Volkmar Andreae
1879 - 1962
Ein Dirigent, der vor allem dank seiner magistralen Bruckner-Deutungen in Erinnerung geblieben ist. Andreae, ausgebildeter Komponist (er schrieb unter anderem eine Vertonung von Shakespeares Romeo und Julia) war zunächst Chormeister in Zürich und Korrepetitor an der Münchner Hofoper. Er leitete von 1914 bis 1939 das Zürcher Konservatorium. Jahrzehntelang war er Chefdirigent des Zürcher Tonhallorchesters.
Bemerkenswert in seiner Dirigentenkarriere ist auch die Erstaufführung von Johann Sebastian Bachs Matthäuspassion in Mailand.
Mit den Wiener Symphonikern gelang die erste, nach wie vor empfehlenswerte Gesamtaufnahme der Bruckner-Symphonien, Dokument der romantischen Bruckner-Spieltradition (Andreae verwendet die Fassungen von Haas und Schalk - allerdings kommen bei seiner klangmächtigen, dramatischen Deutung der Partituren kaum Fragen nach wissenschaftlichen Editionspraktiken.
Das gilt wohl auch für einen Livemitschnitt wie jenen von einer Aufführung des Bach-Magnificats mit Solisten wie Irmgard Seefried und Kathleen Ferriere mit den wacker auf fremdem Terrain streitenden Kräften der Wiener Staatsoper - Andreae war kurzfristig für den erkrankten Otto Klemperer eingesprungen. Für andächtige Parteigänger der Originalklang-Doktrinen ist die Aufnahme, die jahrzehnte später wieder auftauchte und auf CD veröffentlicht wurde, ein Gräuel, denn es wird so ziemliche jede Regel mißachtet. Doch wird mit beeindruckender Energie und spürbarer Hingabe musiziert und gesungen. Vor allem reagiert der Orchesterklang (bei aller historisch fragwürdigen Artikulation) mit sensiblen Klangschattierungen auf die radikalen Wechsel der Stimmungen der einzelnen Nummern. So liegt über dem von Ferrier ätherisch-schwebend angeführten Et misericordia-Duett mit dem erstaunlich diszipliniert folgenden Hugo Meyer-Welfing ein wunderbar melancholischer Schleier.
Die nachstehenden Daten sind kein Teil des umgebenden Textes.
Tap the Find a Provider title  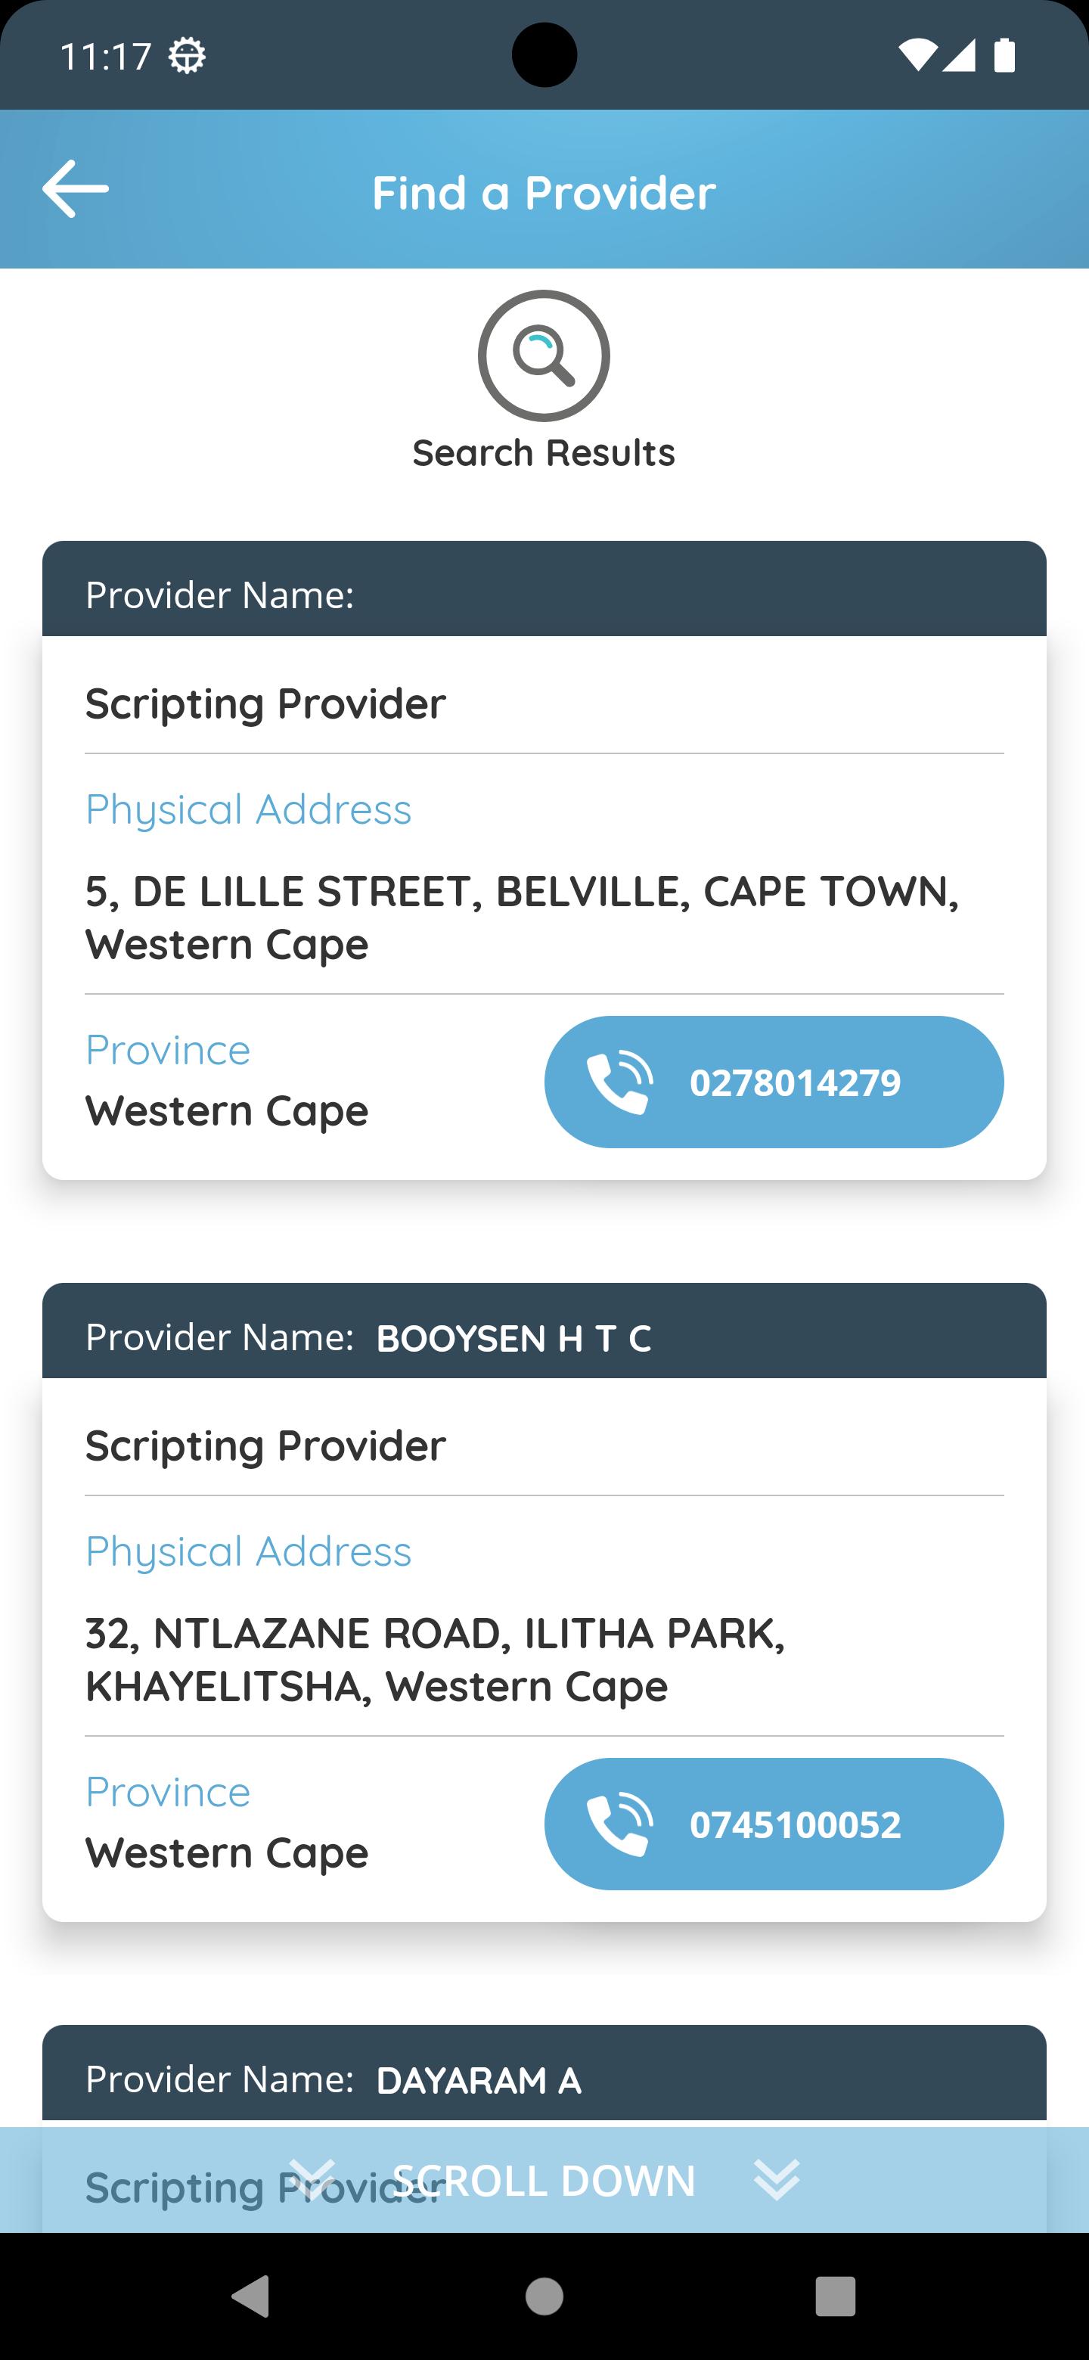point(544,192)
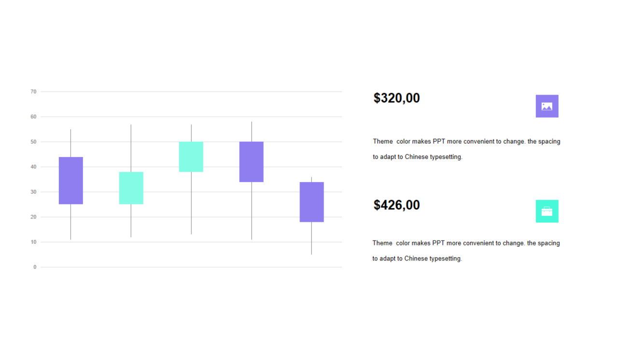Image resolution: width=618 pixels, height=347 pixels.
Task: Select the first purple candlestick bar
Action: pyautogui.click(x=71, y=181)
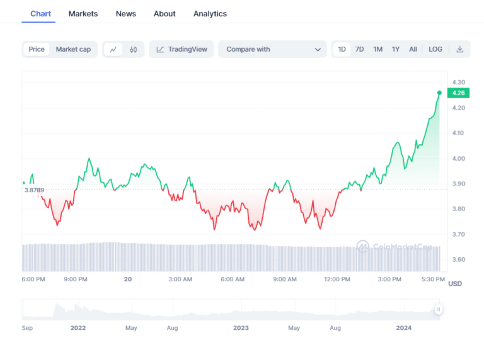Open the About tab
This screenshot has width=484, height=355.
point(164,13)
Und Ferriers Esurientes-Solo, von zart hingetupften philharmonischen Flöten-Tönen umspielt, ist ein Ereignis für sich.
Mit den Wiener Philharmonikern hat Andreae auch Aufnahmen als »Begleiter« von Friedrich Gulda gemacht, die in der frühen Diskographie des Pianisten erwähnenswert sind: Schumanns Klavierkonzert und das Konzertstück Carl Maria von Webers.
Für Sammler doppelt erfreulich ist die bei Jecklin erschienene CD mit Werken des Schweizer Komponisten Othmar Schoeck, die unter anderem dessen rares Violinkonzert enthält, und zwar gespielt vom Tonhalle Orchester unter Volkma Andreae mit Stefi Geyer als Solistin - eine der wenigen Gelegenheiten, den herbsüßen Geigenton dieser einstigen Favoritin Béla Bartóks zu hören!